Tinta automatically adds --color
and --colour
command line
options to you app. Available options are always
to force it on,
never
to force it off and auto
that automatically enables colours
when outputting onto a tty. auto
is the default.
You may use the colour
commands with spaces or with an equal sign.
So --colour auto
and --colour=auto
are both valid. If you read
regexp this is the valid regular expression:
--colou?r( |=)(auto|always|never)
Tinta is also super fast. The below benchmark was taken on a 10 year old computer with an i3 380M with 4GB RAM and Node v12.12 on Windows 8.1 x64. The benchmark used was modified from colorette source.
To run the benchmark yourself, you can run npm install
on the benchmark
directory and then run npm run bench
on the root directory.
Library | Use Single Style | Combine Styles | Nested Usage |
---|---|---|---|
colorette | 218,615 ±0.84% (87) | 997,272 ±0.56% (89) | 193,572 ±0.24% (90) |
tinta | 216,992 ±0.80% (87) | 518,570 ±0.37% (84) | 157,935 ±0.52% (90) |
kleur | 204,654 ±0.75% (88) | 568,945 ±0.79% (88) | 147,241 ±0.40% (88) |
ansi-colors | 67,161 ±0.62% (88) | 167,653 ±0.43% (90) | 90,265 ±1.02% (88) |
colors | 36,282 ±0.36% (86) | 147,463 ±0.31% (90) | 77,315 ±0.43% (89) |
chalk | 3,113 ±2.69% (79) | 14,503 ±2.89% (75) | 8,721 ±2.40% (76) |
Note that not all terminals have support for all the features. Make sure to check if the support exists in the terminal you'll use.

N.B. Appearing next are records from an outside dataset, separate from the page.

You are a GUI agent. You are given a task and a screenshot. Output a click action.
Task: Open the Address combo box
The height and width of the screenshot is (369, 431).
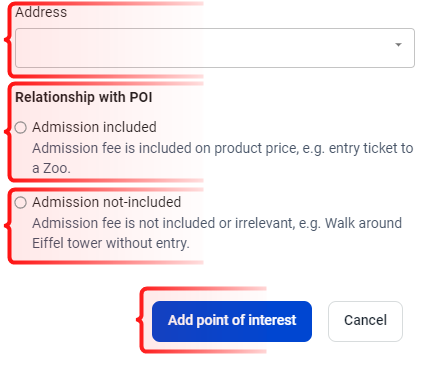tap(215, 48)
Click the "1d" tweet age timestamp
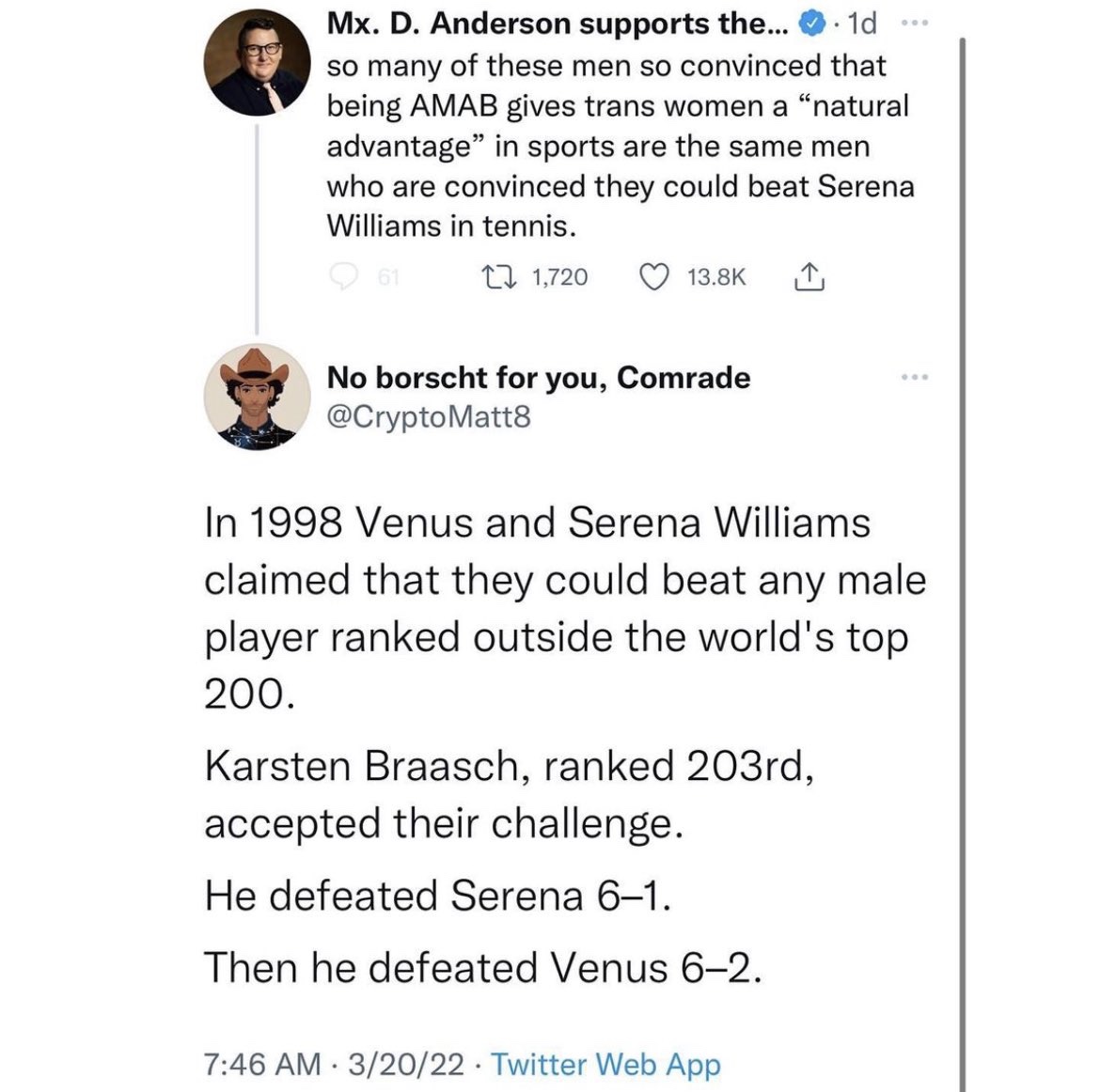The height and width of the screenshot is (1092, 1100). tap(862, 24)
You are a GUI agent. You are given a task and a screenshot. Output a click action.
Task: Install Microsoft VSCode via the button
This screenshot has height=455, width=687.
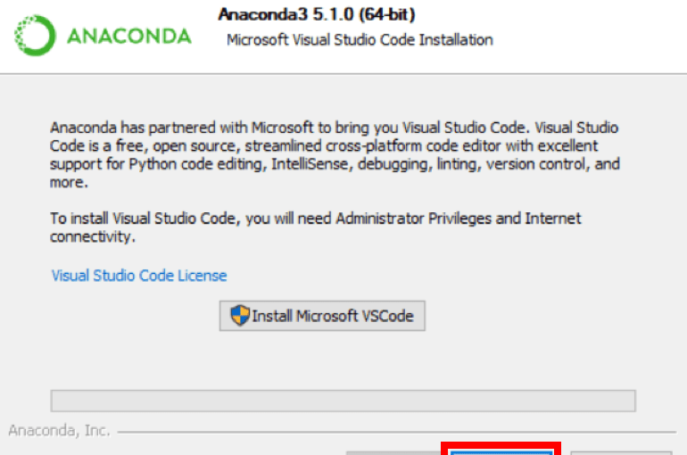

The old Windows Command Prompt (cmd) for example only has support for the main colours (normal and bright) and to reverse background and foreground; bold just brightens the colour instead of making the font bold and blinking text & custom colours just make the background bright black. Everything else simply has no effect.
Two standards govern the ANSI escape sequences, ECMA-048 is the main document that standardises the majority of the escape sequences, while ISO-8613-6 extends it with support for custom colours.